Extrait à lire:

Le premier commentaire est totalement validé par notre graphique : l’AAH apporte désormais un complément financier très significatif aux couples aisés alors que les très bas revenus restent impactés négativement par la mise en couple.
Le deuxième commentaire apporte une autre critique justifiée mais qui mérite explication. Avant le 1er octobre fatidique, un couple sans enfant pouvait être bénéficiaire de l’AAH si la somme de ses ressources annuelles était inférieure à 21 098 €. Avec la déconjugalisation, on ne regarde plus que les ressources de la personne handicapée, qui doivent être inférieures à 11 656 €. Ainsi, si la personne handicapée est la seule (ou la principale) à percevoir des revenus dans le couple, par exemple pour 12 000 € annuels, elle se trouve privée de l’allocation 3. La situation de ces couples est d’autant plus désagréable que le conjoint valide mais non actif se voit refusé le RSA au prétexte que son partenaire perçoit des revenus d’activité. Cette double exclusion des minima sociaux est rude : du RSA à cause du conjoint, de l’AAH malgré le conjoint.
Le troisième commentaire est soutenu par la lecture de notre graphique : la différence de traitement est très importante selon qu’un des conjoints est bénéficiaire de l’AAH, du RSA ou de l’ASPA. Un tel écart amènera nécessairement le législateur à revoir cette question. Sera-t-il porté à systématiser la solution de déconjugalisation AAH pour les autres minima sociaux ? Ceci ne nous parait pas pertinent. Une autre approche nous parait préférable.
PROPOSITION N°1 : ABROGER LES RÈGLES DE CALCUL DÉFAVORISANT LES COUPLES PAUVRES
Le graphique ci-dessus démonte la théorie des échelles d’équivalence utilisées à des fins normatives. Elles sont des outils indispensables pour les statisticiens, afin d’étudier de façon rationnelle des populations dotées de caractéristiques hétérogènes, mais ne devraient en aucun cas être utilisées pour définir le niveau d’allocations en fonction de compositions familiales. En effet, si les besoins financiers des couples étaient réellement de 1,5 fois ceux des personnes seules, il serait légitime de renforcer significativement la ponction fiscale des conjoints aisés. Le fait est que c’est exactement l’inverse qui se produit : le quotient conjugal incite les couples dont l’un des partenaires a des revenus importants à se marier ou se pacser.
Les dispositifs sociaux devraient distinguer l’aide apportée pour se loger – dont le montant devrait être proportionné au logement indépendamment du nombre d’occupants – et l’aide à la consommation, essentiellement proportionnelle au nombre de personnes bénéficiaires.
Dans un premier temps, cette réforme pourrait se faire uniquement pour le RSA, les autres minima sociaux évoluant ensuite de façon à améliorer la cohérence de l’ensemble. Le montant du RSA du couple (hors forfait logement) serait défini comme le double du montant accordé à une personne seule, tout simplement, et la majoration de l’aide au logement pour un couple (généralement de 20 % pour les APL) pourrait être supprimée.

Défis à relever:
1/ Selon l'extrait sur l'AAH, quel plafond de ressources annuelles un couple sans enfant ne devait-il pas atteindre, avant le 1er octobre, pour bénéficier de l'allocation ?
2/ Recopiez le passage de l'extrait sur l'AAH situé entre « Le troisième commentaire » et « nous parait préférable. », bornes incluses.
La liste ci-après n'a aucun rapport avec l'extrait sur l'AAH.

Données fournies:

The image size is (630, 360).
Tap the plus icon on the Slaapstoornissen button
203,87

Résultats des exercices:
1/ Ses ressources annuelles devaient être inférieures à 21 098 €.

2/
Le troisième commentaire est soutenu par la lecture de notre graphique : la différence de traitement est très importante selon qu’un des conjoints est bénéficiaire de l’AAH, du RSA ou de l’ASPA. Un tel écart amènera nécessairement le législateur à revoir cette question. Sera-t-il porté à systématiser la solution de déconjugalisation AAH pour les autres minima sociaux ? Ceci ne nous parait pas pertinent. Une autre approche nous parait préférable.